Sunday 13 May 2018

Tears of My Mother


I have always made my mother cry - every time we say goodbye, on the few times I call online and on the very rare occasions when I go home.

She was 22 when her hands first held mine, I was 20 when I let them go. Whatever dreams she must have had before she had us, I never really knew. She became an adult at the same age when I had been at the prime of my youth. She was feeding babies when I was jet-setting all over Europe.

We were not well off, my parents are public school teachers who had to raise three children and the many younger siblings who relied on them. We grew up knowing what we could ask for and even then we felt that we had to work hard for them. But though we couldn't have everything we wanted, we had everything we needed. Because Mama always found a way.

I never really looked at Mama as a person behind the label of motherhood and I suspect that she has allowed herself to be defined by that too. I have only thought about the depths of her sacrifices and the strength of her purpose when I became a mother too, faced with the difficult task of balancing my love for myself and for my family, without losing myself in the process.

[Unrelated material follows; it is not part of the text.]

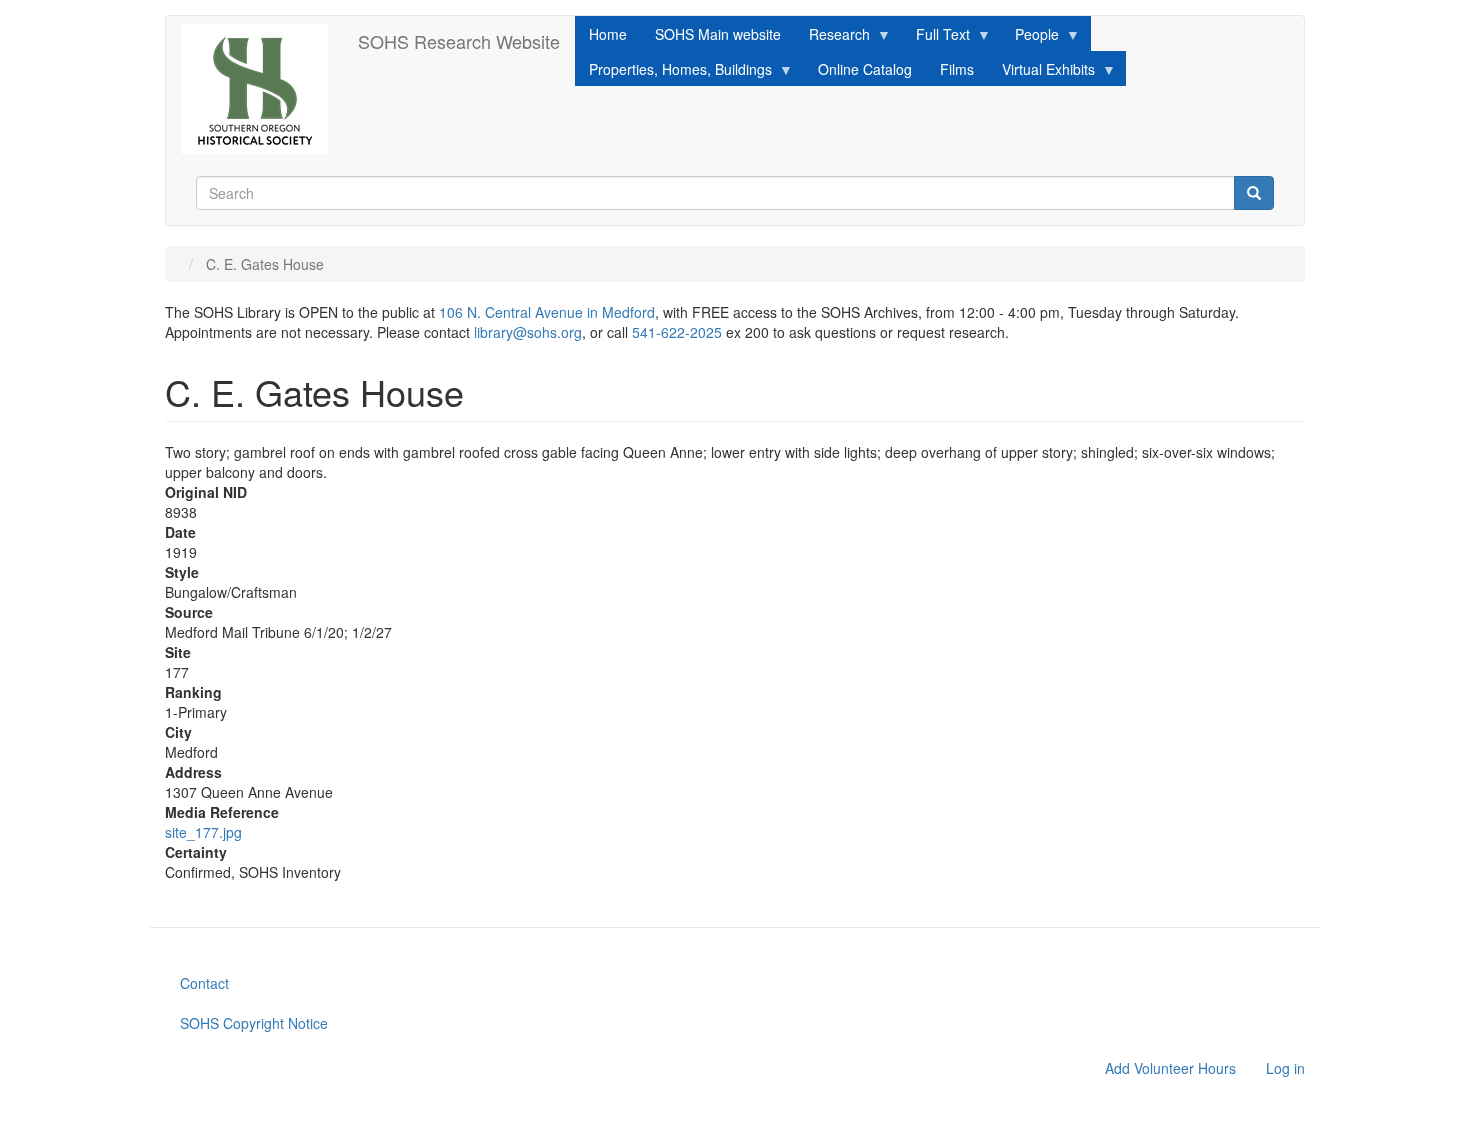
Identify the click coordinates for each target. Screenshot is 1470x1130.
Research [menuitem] (832, 37)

Of the many acts of love my mother showed me, the greatest had been at the moment I have let go of her hands. It must have taken all the strength that she had then, not to hold me back, yet she did. And with that blessing, she had freed my wings. To chase after the dreams I have for myself, not for and because of others. To unburden myself of the responsibilities I should not take on. To embrace a life I have chosen for myself, even if it meant she wouldn't be part of it.

This Mother's Day is another excuse for Mama to cry, tears of longing but of pride and relief too, for her three (often ungrateful) children who have flown the nest. Because we are  happy and healthy and in places better than where we have started. And yet we know, though we seldom tell her, that her arms will always be the warmest and her love the fullest.